LoqiRoam · 旅日記

角を選び続けた午後

代々木から生活路地、自然林、庭園、旧校舎の文化施設、消防博物館、須賀神社へ。曲がり角ごとに街の温度を変えた散歩。

代々木では、駅を出た瞬間に目的地を決めなかった。人の流れが太い道から、看板の低い道へ、さらに家の前に植木鉢が並ぶ道へと、目についた曲がり角を少しずつ選んだ。小さな社で音が薄くなり、自然林と遺跡の気配に触れると、同じ街の中で時間だけが深くなった。
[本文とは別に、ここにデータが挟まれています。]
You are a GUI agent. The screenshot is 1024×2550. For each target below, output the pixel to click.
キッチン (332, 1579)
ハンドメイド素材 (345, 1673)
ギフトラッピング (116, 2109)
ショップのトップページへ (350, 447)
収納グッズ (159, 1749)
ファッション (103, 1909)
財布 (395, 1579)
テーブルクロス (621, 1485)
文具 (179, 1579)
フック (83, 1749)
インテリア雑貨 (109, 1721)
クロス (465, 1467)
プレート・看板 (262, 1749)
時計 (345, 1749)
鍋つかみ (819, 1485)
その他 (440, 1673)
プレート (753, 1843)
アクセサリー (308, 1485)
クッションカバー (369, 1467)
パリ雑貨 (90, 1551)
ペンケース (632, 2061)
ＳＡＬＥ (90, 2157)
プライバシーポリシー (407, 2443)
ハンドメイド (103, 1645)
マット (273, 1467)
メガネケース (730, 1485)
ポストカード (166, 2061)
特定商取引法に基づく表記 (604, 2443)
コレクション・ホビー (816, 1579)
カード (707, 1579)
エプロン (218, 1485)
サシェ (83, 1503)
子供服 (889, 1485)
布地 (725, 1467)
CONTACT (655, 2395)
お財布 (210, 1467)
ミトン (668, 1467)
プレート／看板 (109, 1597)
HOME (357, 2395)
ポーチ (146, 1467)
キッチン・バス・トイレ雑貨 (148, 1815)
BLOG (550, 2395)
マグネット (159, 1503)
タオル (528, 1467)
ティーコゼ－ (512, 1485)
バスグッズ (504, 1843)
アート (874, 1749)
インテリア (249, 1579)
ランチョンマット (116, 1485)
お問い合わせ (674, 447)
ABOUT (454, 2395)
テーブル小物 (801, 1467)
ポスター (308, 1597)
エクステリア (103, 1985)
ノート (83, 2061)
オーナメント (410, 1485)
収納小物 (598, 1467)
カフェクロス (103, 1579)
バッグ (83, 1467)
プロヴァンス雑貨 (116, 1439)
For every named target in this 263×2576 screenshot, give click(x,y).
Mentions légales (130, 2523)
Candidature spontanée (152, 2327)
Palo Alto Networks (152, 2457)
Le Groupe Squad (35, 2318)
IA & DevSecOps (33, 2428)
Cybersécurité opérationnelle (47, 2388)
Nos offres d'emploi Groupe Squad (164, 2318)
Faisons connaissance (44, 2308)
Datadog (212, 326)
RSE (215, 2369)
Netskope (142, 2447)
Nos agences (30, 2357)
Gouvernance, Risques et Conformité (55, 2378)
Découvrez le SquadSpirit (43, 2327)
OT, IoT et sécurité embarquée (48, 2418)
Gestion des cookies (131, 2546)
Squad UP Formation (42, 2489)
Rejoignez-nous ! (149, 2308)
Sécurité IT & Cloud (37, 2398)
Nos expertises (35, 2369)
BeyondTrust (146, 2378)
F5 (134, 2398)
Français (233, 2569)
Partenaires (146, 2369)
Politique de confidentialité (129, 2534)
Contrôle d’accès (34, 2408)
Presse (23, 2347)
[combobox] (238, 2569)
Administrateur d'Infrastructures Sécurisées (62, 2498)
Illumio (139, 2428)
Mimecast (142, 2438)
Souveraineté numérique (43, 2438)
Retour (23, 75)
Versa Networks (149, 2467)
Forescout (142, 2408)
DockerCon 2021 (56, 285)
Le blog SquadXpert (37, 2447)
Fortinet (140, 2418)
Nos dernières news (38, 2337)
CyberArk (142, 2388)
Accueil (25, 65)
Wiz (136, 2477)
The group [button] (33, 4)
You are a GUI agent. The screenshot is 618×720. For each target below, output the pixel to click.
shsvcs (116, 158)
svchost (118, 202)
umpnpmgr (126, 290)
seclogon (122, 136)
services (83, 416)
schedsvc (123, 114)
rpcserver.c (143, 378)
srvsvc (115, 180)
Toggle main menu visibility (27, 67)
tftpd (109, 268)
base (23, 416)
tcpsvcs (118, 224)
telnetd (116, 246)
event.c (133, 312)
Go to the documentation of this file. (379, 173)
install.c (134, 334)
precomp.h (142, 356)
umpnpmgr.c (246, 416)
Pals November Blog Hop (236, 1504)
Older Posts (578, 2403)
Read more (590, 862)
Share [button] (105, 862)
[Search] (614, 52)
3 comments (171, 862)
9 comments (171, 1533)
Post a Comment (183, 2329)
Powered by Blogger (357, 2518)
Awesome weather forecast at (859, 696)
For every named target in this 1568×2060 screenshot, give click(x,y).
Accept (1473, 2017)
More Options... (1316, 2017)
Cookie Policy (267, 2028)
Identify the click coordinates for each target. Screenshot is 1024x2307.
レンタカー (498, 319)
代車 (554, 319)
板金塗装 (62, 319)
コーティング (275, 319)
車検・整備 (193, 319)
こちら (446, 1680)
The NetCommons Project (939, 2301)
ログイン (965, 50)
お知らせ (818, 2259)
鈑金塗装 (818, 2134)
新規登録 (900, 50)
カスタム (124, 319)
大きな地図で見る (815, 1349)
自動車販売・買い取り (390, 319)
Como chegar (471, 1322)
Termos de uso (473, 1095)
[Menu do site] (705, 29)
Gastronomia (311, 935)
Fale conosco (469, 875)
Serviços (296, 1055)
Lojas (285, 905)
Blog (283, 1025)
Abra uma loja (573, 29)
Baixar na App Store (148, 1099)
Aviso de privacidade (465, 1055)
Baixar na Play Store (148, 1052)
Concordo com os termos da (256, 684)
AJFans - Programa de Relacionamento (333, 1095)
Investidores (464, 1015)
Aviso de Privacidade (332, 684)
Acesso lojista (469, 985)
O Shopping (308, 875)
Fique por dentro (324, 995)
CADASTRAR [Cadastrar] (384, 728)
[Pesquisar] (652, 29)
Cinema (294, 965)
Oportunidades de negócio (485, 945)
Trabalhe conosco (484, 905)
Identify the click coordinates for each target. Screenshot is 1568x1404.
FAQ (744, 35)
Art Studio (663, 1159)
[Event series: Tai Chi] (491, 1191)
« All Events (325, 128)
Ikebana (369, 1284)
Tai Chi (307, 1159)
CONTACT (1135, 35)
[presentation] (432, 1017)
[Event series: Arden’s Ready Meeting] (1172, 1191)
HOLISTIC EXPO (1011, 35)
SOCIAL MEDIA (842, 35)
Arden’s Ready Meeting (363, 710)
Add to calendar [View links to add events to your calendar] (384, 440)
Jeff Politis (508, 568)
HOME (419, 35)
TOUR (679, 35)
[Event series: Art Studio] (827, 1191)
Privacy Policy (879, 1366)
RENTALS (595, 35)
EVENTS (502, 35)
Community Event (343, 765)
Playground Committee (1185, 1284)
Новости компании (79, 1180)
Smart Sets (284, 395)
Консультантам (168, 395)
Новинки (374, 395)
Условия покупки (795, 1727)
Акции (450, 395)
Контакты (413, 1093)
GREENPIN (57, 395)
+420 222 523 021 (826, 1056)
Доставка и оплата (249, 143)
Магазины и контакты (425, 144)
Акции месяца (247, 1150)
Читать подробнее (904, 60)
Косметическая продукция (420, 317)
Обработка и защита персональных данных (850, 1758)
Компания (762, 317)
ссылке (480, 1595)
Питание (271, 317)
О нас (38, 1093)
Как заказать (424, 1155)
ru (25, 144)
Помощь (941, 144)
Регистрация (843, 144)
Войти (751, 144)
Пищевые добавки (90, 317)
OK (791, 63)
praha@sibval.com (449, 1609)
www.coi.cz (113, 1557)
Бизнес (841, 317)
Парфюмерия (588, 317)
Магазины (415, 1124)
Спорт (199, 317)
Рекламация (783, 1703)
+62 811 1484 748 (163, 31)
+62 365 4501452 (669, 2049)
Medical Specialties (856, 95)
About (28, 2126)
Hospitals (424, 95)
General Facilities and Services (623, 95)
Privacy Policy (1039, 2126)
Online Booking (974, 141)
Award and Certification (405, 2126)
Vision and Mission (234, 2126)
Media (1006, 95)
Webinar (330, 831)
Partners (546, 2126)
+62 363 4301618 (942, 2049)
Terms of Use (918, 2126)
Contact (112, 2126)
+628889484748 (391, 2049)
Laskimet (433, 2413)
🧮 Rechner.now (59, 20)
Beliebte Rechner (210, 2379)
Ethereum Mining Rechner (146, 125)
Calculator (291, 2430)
新宿御苑では園路の曲線に誘われ、予定より長く歩いた。そこから戦前の校舎を生かした東京おもちゃ美術館へ入ると、外の緑とは違う木の手触りが待っていた。消防博物館では赤い車体と地下鉄の気配に都市の厚みを感じ、最後は須賀神社の坂と階段へ。名所を集めたというより、道の表情が変わるたびに旅の温度を変えた一日だった。帰り道、最初なら見落とした小さな角が、いちばん鮮明に残っている。

この旅の足跡

  1. 代々木の裏道は、飲食店の看板より先に、低い軒と自転車の置き方が道の性格を教えてくれた。曲がるたび、駅前の速さが少しずつ薄まる。
  2. 小さな社の境内に入ると、都会の音が一枚だけ薄くなる。木立の向こうに高層ビルがあるのに、ここでは願い事のほうが景色を支配しているようで少し不思議だった。
  3. 新宿御苑の広い芝生を目指したのに、入口近くの木陰と古い園路で足が止まった。庭は遠くを眺める場所というより、歩く方向を何度も迷わせる装置だった。
  4. 東京おもちゃ美術館は、戦前の旧小学校を使った教室に木の玩具を詰め込んでいる。展示を見るより先に、次の教室へ曲がりたくなる自分に少し笑った。
  5. 消防博物館の赤い車体は、通りの向こうからでも視線をさらう。江戸の火消から現代の装備まで並ぶ展示と、地下鉄駅直結の立地が妙に似合っていた。
  6. 須賀神社へ向かう道では、住宅の壁と空の比率が急に変わる。階段の先に社殿が現れる有名な景色なのに、今日は途中の細い入口と坂のほうが記憶に残った。